> [MATERIAL TO PROCESS]
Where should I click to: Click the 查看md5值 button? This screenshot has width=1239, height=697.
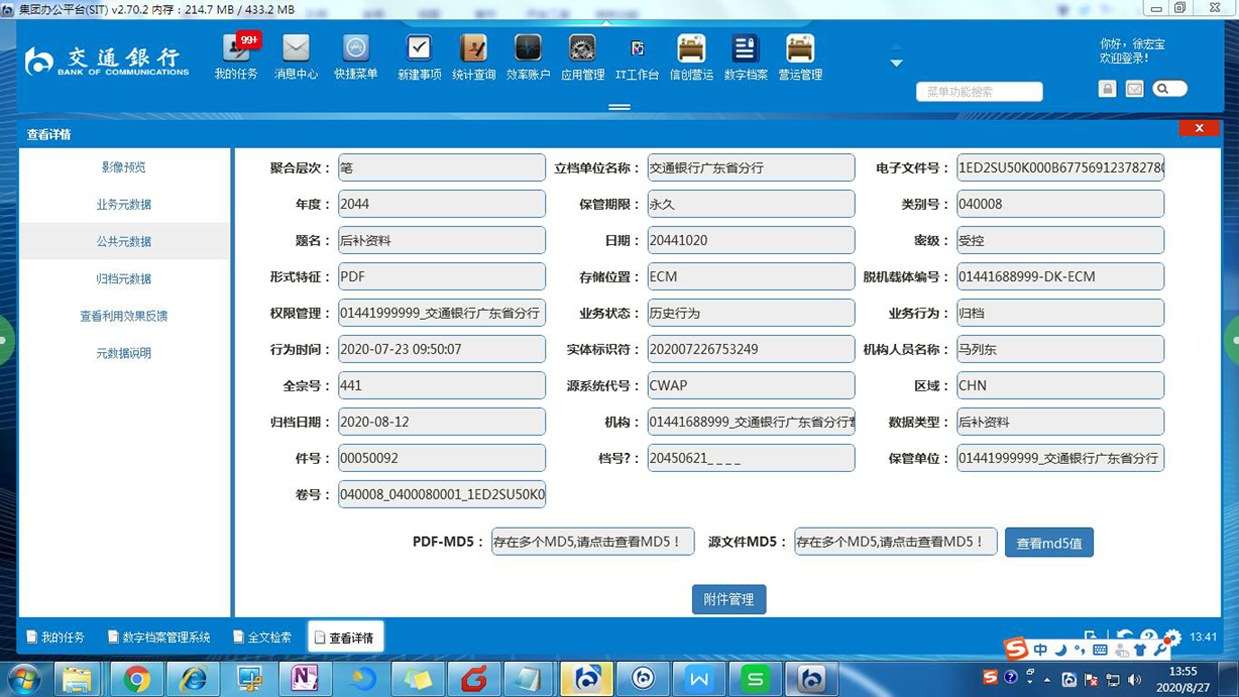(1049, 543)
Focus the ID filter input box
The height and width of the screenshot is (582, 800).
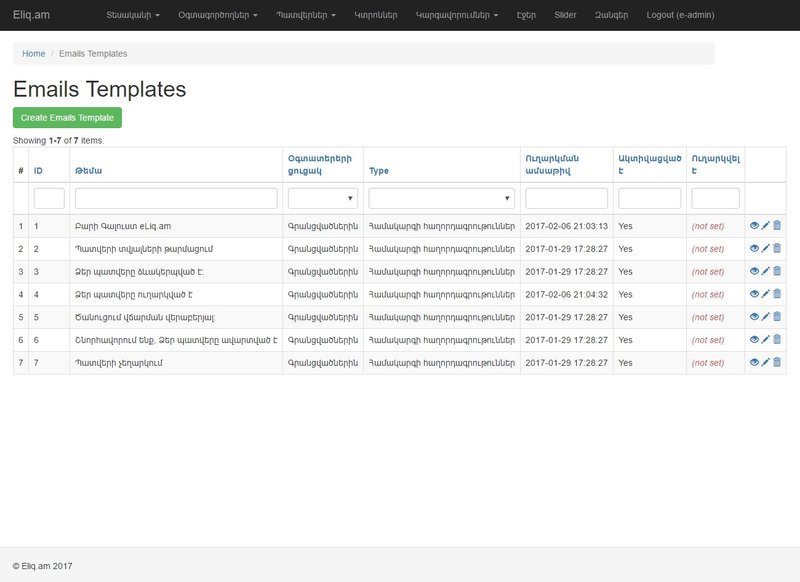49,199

==

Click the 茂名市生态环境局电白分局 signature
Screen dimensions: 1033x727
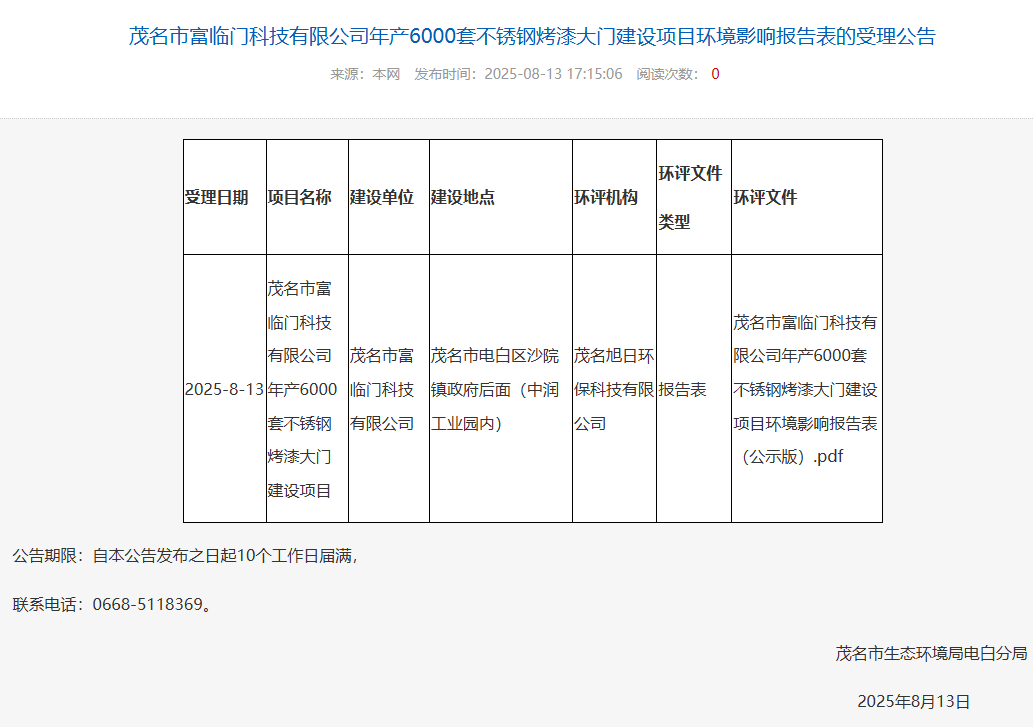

> [EXERCISE] Count how many lines in the rows above contain the string "screenshot". Reply with the number only.

> [FULL ANSWER] 2